__Task goal__. Without omission or alteration, write out all of the data.

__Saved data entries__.
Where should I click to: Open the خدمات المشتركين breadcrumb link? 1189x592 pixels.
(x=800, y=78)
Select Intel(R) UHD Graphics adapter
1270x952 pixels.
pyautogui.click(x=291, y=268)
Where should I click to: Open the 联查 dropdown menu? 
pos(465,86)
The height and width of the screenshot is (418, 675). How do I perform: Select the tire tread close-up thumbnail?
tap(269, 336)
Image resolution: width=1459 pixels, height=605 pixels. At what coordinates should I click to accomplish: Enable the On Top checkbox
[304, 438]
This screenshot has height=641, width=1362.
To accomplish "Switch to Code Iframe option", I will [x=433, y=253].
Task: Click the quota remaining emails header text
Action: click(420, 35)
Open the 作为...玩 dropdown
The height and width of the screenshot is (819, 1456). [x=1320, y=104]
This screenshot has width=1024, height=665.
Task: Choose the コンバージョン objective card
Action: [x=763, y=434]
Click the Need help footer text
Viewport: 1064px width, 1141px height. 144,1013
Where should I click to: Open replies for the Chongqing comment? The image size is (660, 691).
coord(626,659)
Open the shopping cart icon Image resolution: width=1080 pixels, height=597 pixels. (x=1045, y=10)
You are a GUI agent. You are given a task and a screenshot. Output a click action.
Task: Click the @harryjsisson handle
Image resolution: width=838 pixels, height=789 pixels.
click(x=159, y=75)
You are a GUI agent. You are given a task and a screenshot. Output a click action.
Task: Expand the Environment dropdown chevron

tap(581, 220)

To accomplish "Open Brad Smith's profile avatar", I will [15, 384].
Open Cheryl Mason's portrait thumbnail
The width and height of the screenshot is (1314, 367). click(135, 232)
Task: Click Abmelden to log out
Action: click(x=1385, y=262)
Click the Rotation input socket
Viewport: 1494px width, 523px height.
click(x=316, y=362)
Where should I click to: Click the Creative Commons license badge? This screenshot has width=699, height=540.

__Solution__.
Where should I click to: Open the خدمات المشتركين breadcrumb link? 1189x592 pixels.
(x=800, y=78)
Select Intel(R) UHD Graphics adapter
1270x952 pixels.
pyautogui.click(x=291, y=268)
Where should I click to: Open the 联查 dropdown menu? 
pos(465,86)
The height and width of the screenshot is (418, 675). How do I perform: Select the tire tread close-up thumbnail?
tap(269, 336)
Image resolution: width=1459 pixels, height=605 pixels. At what coordinates should I click to accomplish: Enable the On Top checkbox
[304, 438]
This screenshot has height=641, width=1362.
To accomplish "Switch to Code Iframe option", I will [x=433, y=253].
Task: Click the quota remaining emails header text
Action: click(420, 35)
Open the 作为...玩 dropdown
The height and width of the screenshot is (819, 1456). [x=1320, y=104]
This screenshot has width=1024, height=665.
Task: Choose the コンバージョン objective card
Action: [x=763, y=434]
Click the Need help footer text
Viewport: 1064px width, 1141px height. 144,1013
Where should I click to: Open replies for the Chongqing comment? The image size is (660, 691).
coord(626,659)
Open the shopping cart icon Image resolution: width=1080 pixels, height=597 pixels. (x=1045, y=10)
You are a GUI agent. You are given a task and a screenshot. Output a click action.
Task: Click the @harryjsisson handle
Image resolution: width=838 pixels, height=789 pixels.
click(x=159, y=75)
You are a GUI agent. You are given a task and a screenshot. Output a click action.
Task: Expand the Environment dropdown chevron

tap(581, 220)

To accomplish "Open Brad Smith's profile avatar", I will [15, 384].
Open Cheryl Mason's portrait thumbnail
The width and height of the screenshot is (1314, 367). click(135, 232)
Task: Click Abmelden to log out
Action: click(x=1385, y=262)
Click the Rotation input socket
Viewport: 1494px width, 523px height.
click(x=316, y=362)
Where should I click to: Click the Creative Commons license badge? This screenshot has width=699, height=540.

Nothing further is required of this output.